Sources: Agency for Healthcare Research and Quality
(AHRQ). Rocky Mountain Regional Care Model for Bioterrorist Events:
Locate Alternate Care Sites During an Emergency. Available at:
https://www.ahrq.gov/research/altsites.htm. Accessed July 21, 2006.
Anthony Rizzo, USAF, MC, SFS, Chief, Operations Division NORAD-USNORTHCOM/SG. Deployable
Oxygen Solutions for FEMA briefing. Available at:
https://www.ahrq.gov/research/altsites/alttool3.htm.
(Appendix A). Accessed July 21, 2006. |
Caches of supplies should be stored in a modular fashion in units supporting
50-100 patients, allowing an ACS to be set up in stages.

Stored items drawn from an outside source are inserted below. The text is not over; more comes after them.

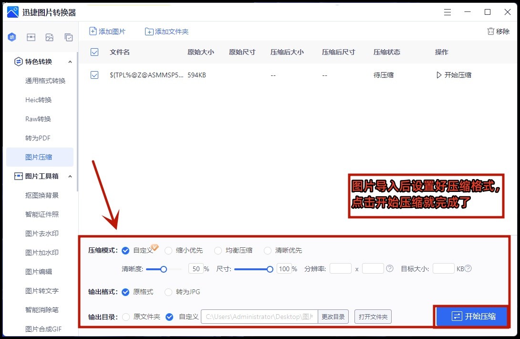The image size is (520, 339).
Task: Click the question mark icon next to 目标大小
Action: 468,268
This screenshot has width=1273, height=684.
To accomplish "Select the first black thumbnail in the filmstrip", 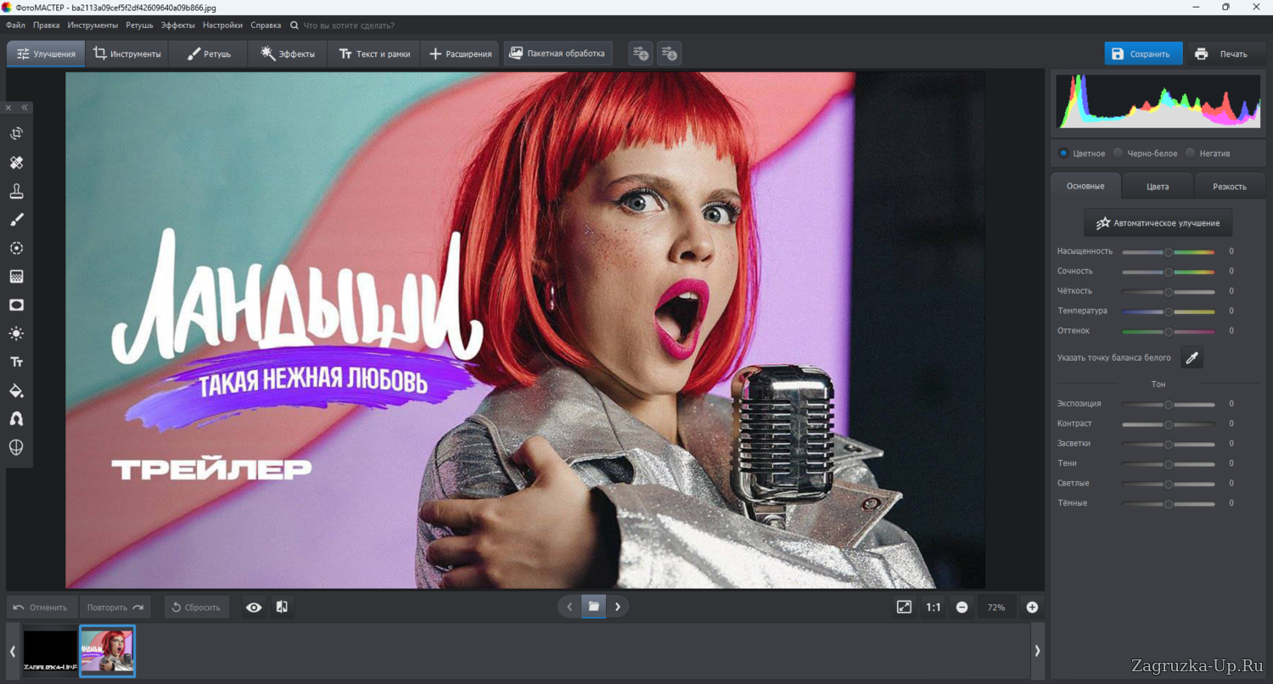I will [x=50, y=651].
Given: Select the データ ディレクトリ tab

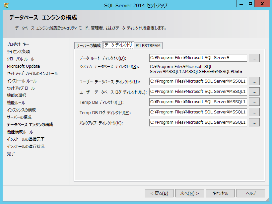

Experience with the FMS for victims of Hurricane Katrina demonstrated the
need for wheelchairs, walkers, and canes in an ACS. Local or regional resources
are not likely to be sufficient to deal with this requirement. Questions also
were raised about the appropriateness of using cots in an ACS, which require
staff members to bend over constantly and are inadequate for dealing with obese
patients. This problem may be solved by purchasing oversized cots.
Expensive diagnostic and monitoring equipment (e.g., portable x-ray machines,
ultrasounds, cardiac monitors), in most cases, will be beyond the scope of
an ACS. Advances in point-of-care clinical laboratory testing, however, may
allow some basic laboratory tests to be performed at an ACS.